* What is expected
Give back only the lines in the records below from the one with "Support Small Businesses" to the one with "resources (72, 2309)", both inclusive, word for word.

* Provided data
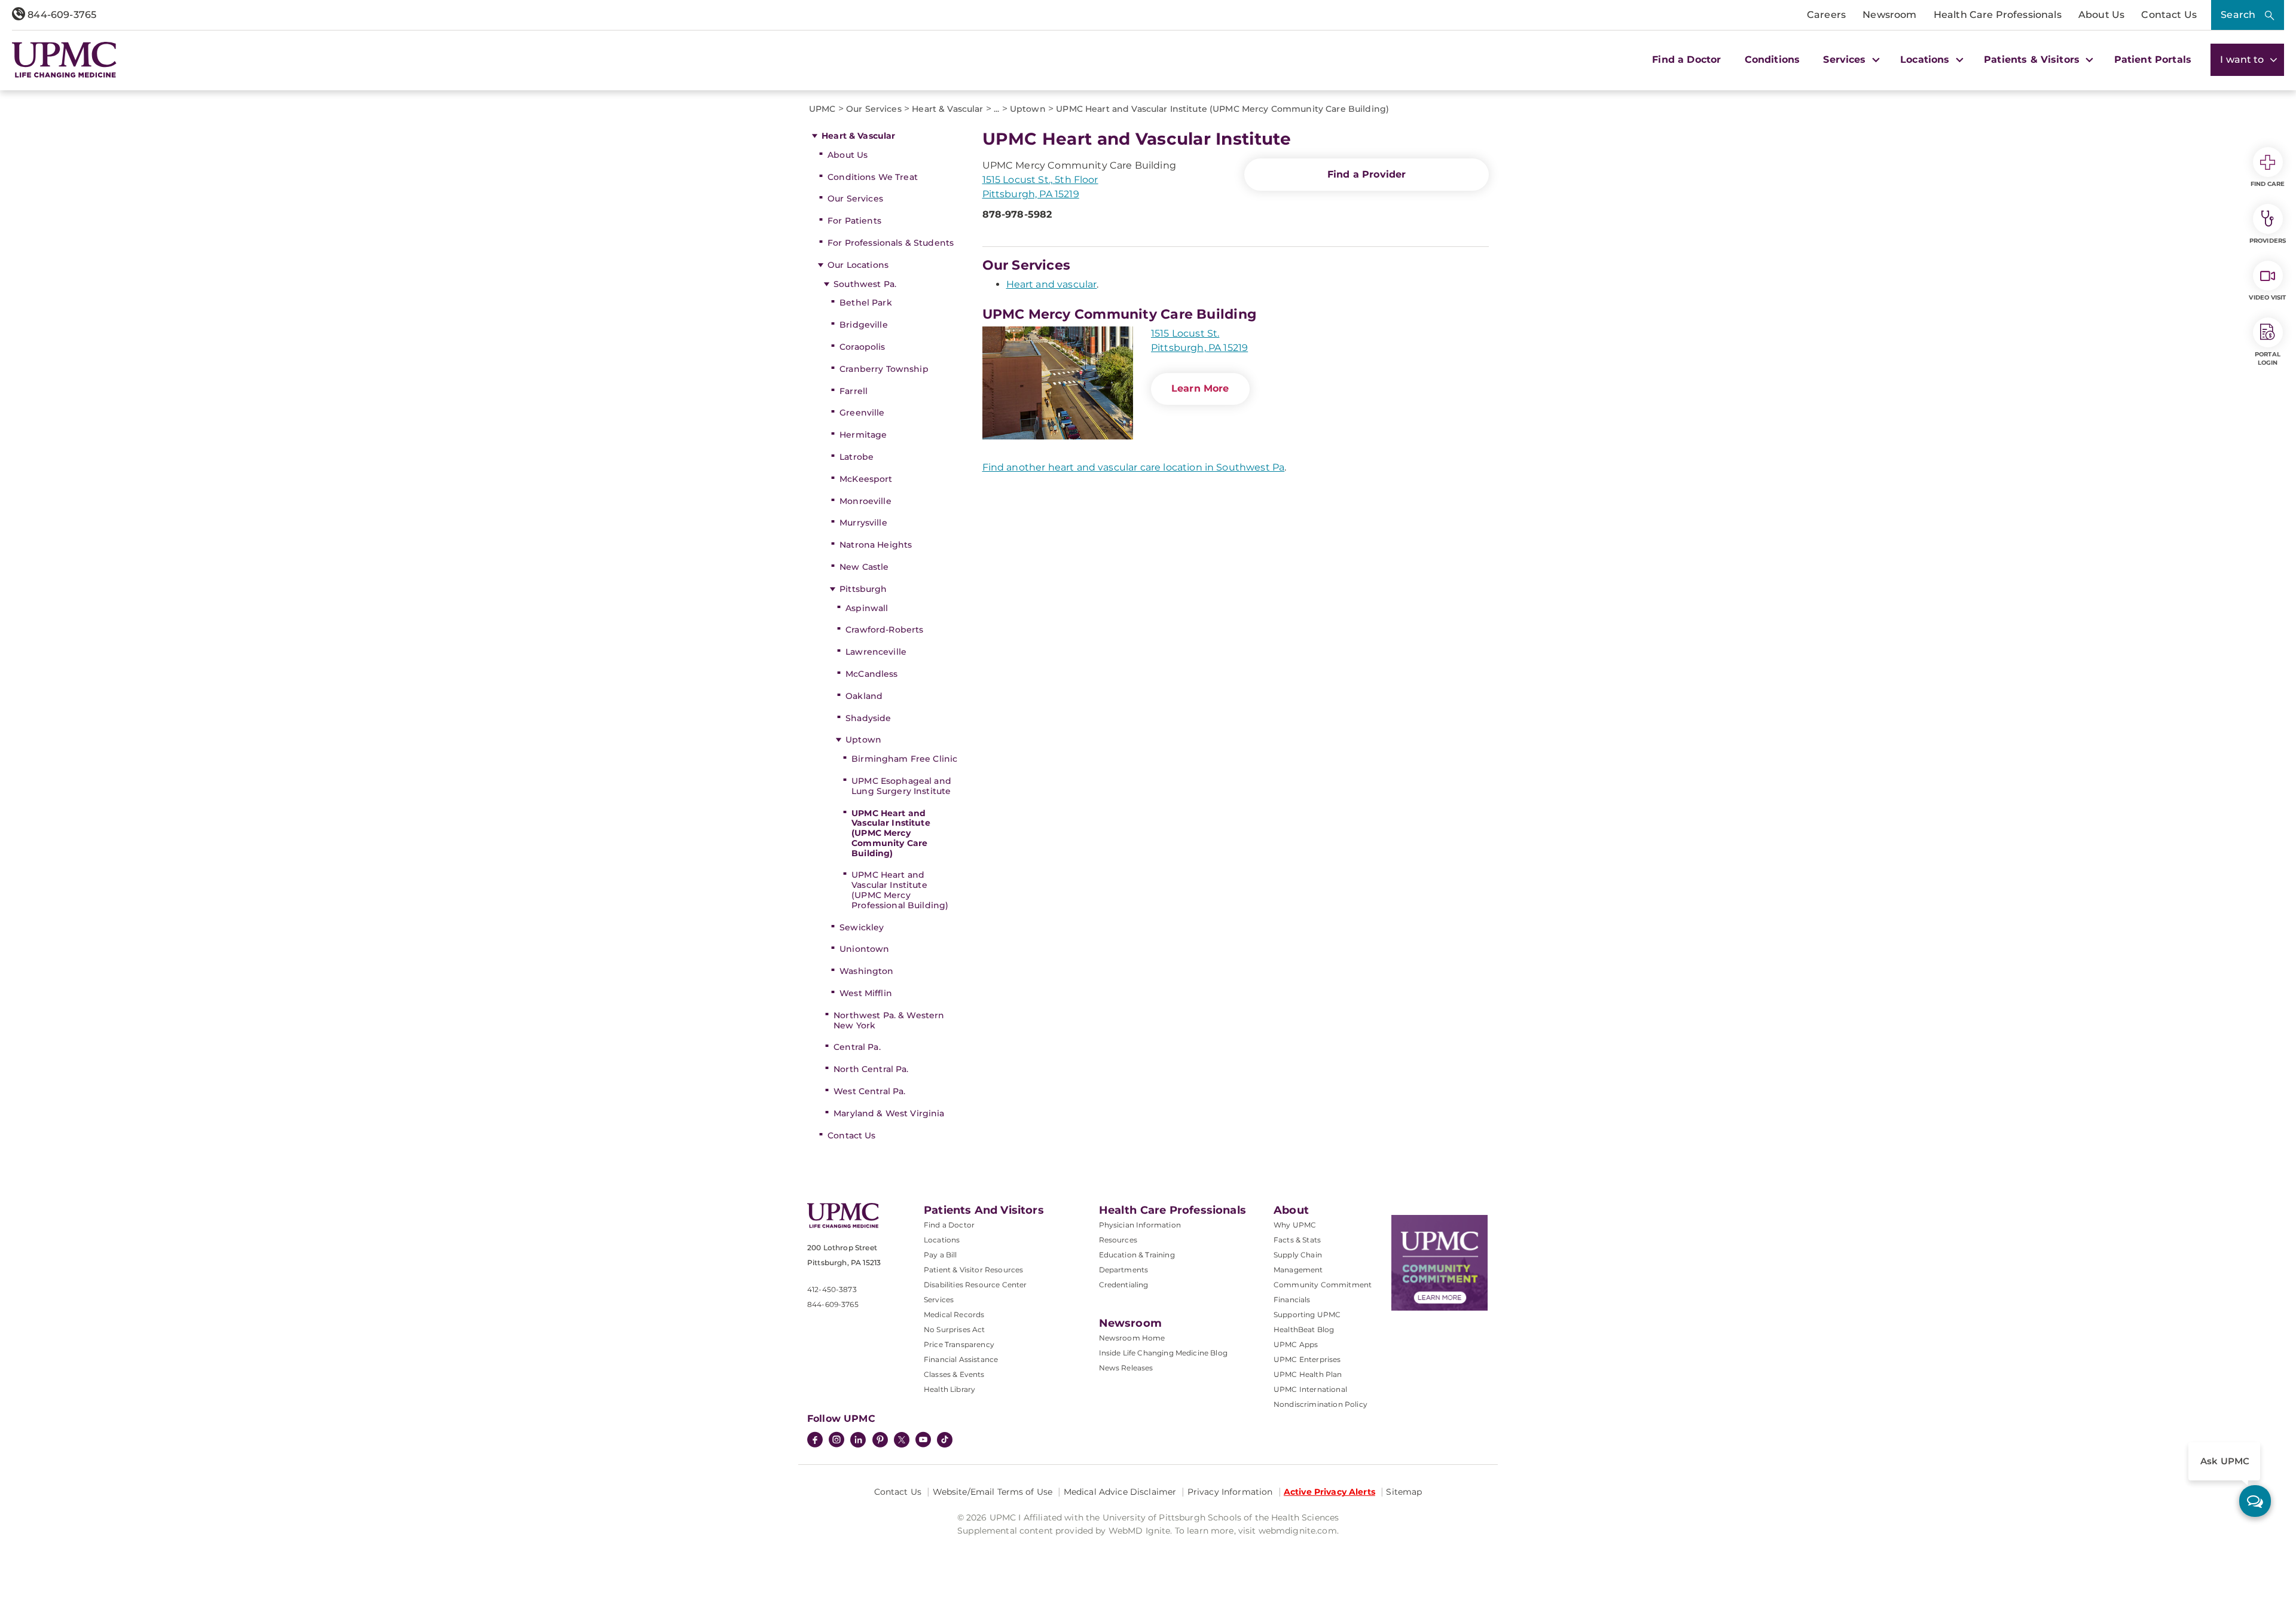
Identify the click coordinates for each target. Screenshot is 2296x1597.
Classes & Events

---

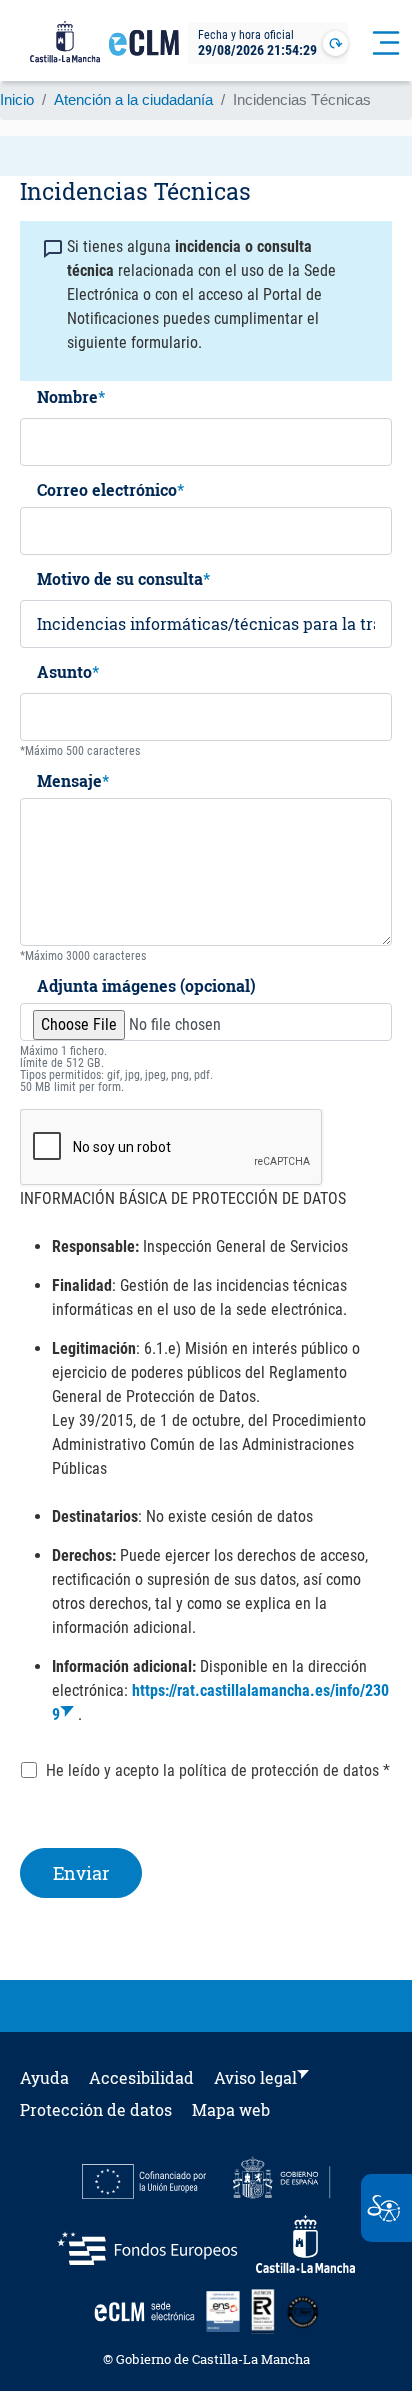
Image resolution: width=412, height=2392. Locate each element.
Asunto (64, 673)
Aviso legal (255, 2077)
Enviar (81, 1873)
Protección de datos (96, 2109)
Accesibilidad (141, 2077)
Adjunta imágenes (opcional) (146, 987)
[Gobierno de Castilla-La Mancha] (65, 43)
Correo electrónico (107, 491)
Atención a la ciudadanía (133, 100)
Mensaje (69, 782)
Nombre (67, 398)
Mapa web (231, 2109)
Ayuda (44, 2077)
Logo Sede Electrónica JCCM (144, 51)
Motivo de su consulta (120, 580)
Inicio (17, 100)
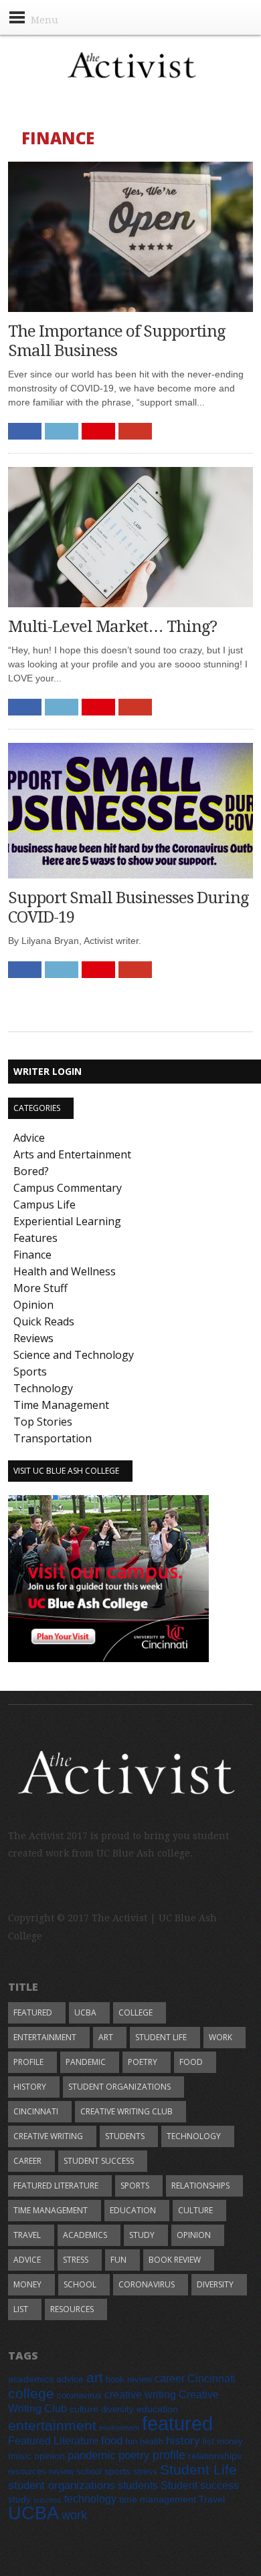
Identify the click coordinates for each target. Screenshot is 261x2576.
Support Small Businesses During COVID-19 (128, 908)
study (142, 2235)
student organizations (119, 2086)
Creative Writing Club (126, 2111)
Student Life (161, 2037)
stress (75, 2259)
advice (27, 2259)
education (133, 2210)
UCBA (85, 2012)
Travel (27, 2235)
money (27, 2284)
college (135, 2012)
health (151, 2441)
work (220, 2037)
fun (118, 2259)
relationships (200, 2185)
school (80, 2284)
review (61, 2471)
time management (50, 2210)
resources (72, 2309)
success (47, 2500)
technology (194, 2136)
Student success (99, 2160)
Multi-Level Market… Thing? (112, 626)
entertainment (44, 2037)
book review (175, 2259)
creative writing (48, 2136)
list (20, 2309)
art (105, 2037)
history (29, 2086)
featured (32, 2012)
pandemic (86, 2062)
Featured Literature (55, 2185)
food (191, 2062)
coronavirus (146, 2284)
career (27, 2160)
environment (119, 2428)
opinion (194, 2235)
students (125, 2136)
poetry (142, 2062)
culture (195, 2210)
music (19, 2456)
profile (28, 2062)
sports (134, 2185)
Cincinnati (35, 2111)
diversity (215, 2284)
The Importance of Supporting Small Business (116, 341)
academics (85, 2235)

--

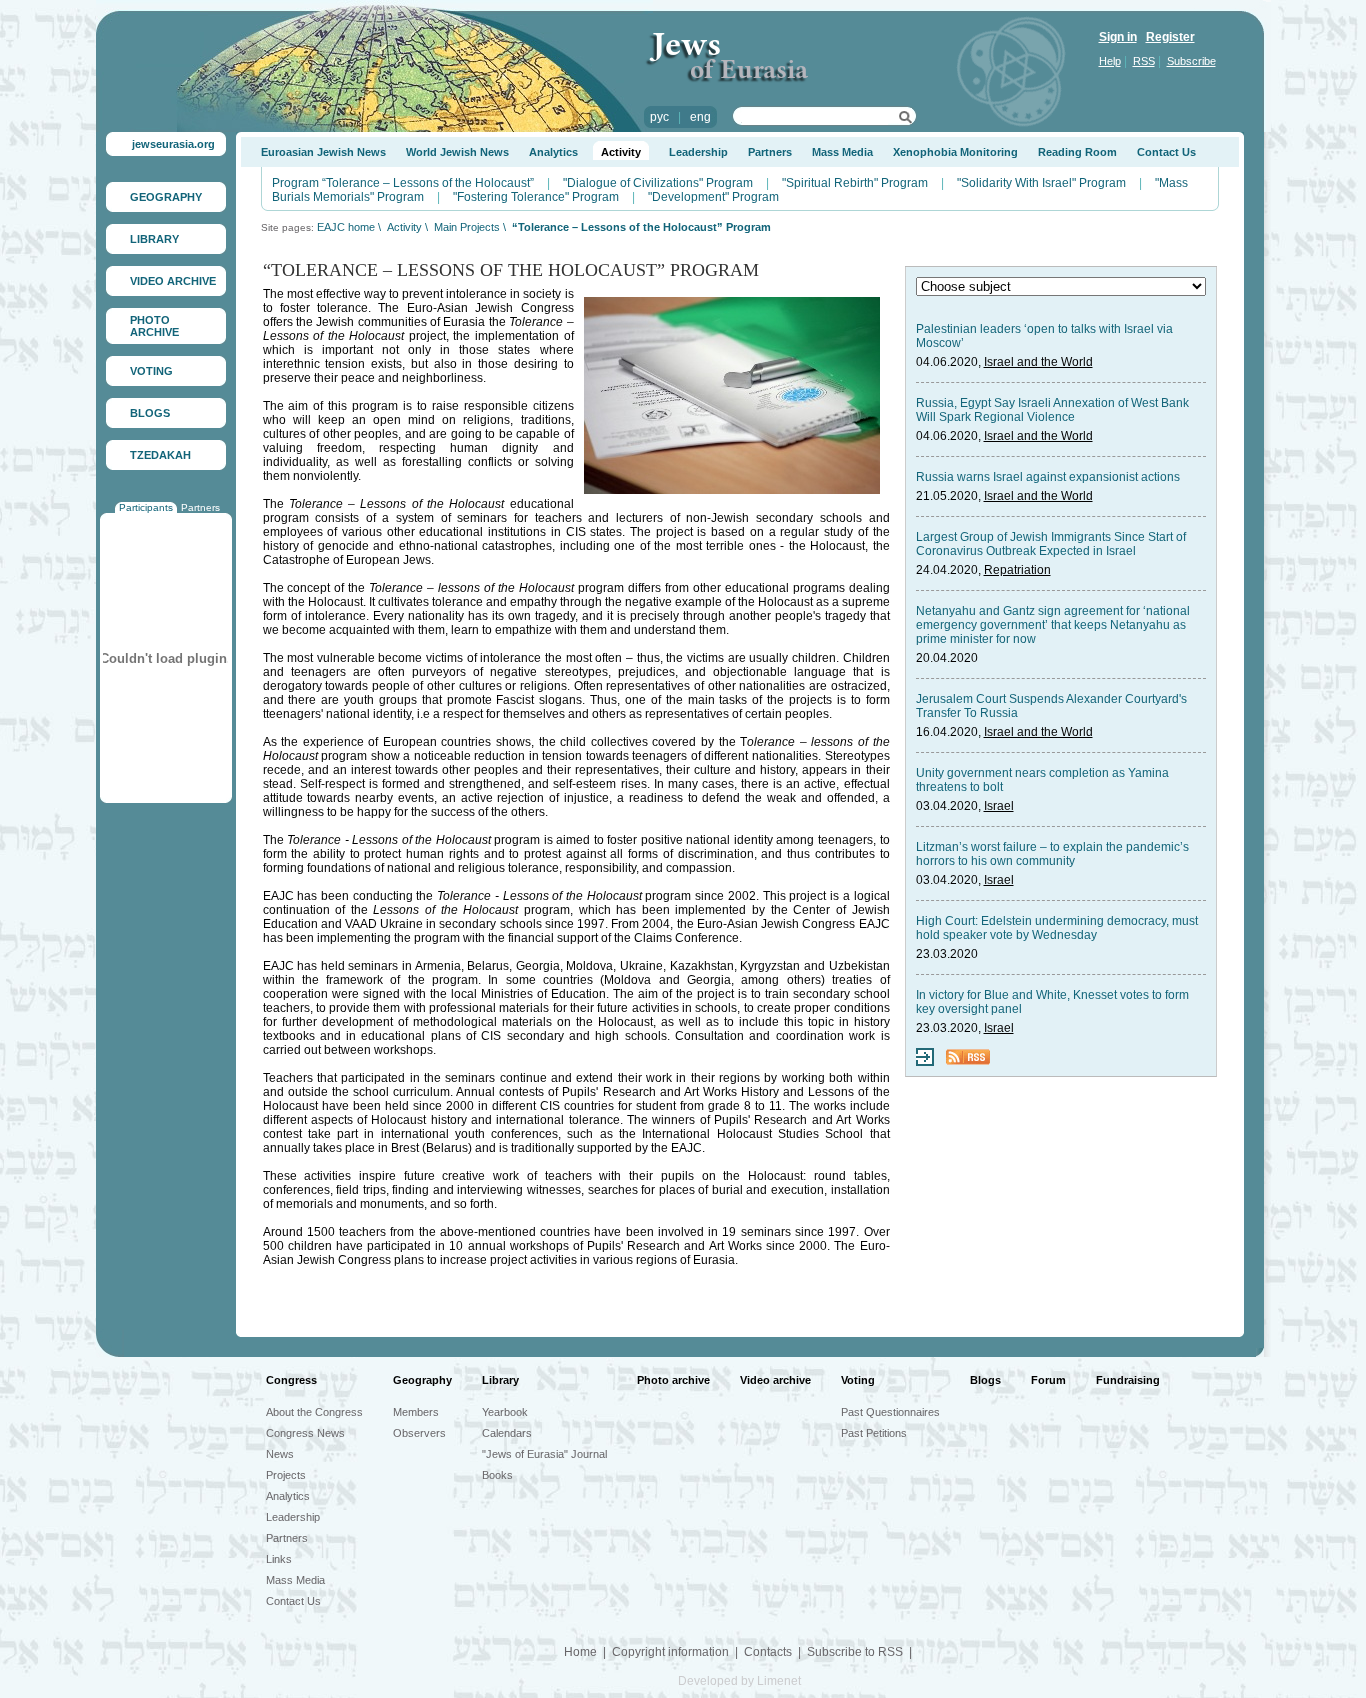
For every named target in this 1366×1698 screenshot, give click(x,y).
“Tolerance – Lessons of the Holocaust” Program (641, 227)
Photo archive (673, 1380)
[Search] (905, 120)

* Output
Support Small Businesses During COVID-19 (128, 908)
study (142, 2235)
student organizations (119, 2086)
Creative Writing Club (126, 2111)
Student Life (161, 2037)
stress (75, 2259)
advice (27, 2259)
education (133, 2210)
UCBA (85, 2012)
Travel (27, 2235)
money (27, 2284)
college (135, 2012)
health (151, 2441)
work (220, 2037)
fun (118, 2259)
relationships (200, 2185)
school (80, 2284)
review (61, 2471)
time management (50, 2210)
resources (72, 2309)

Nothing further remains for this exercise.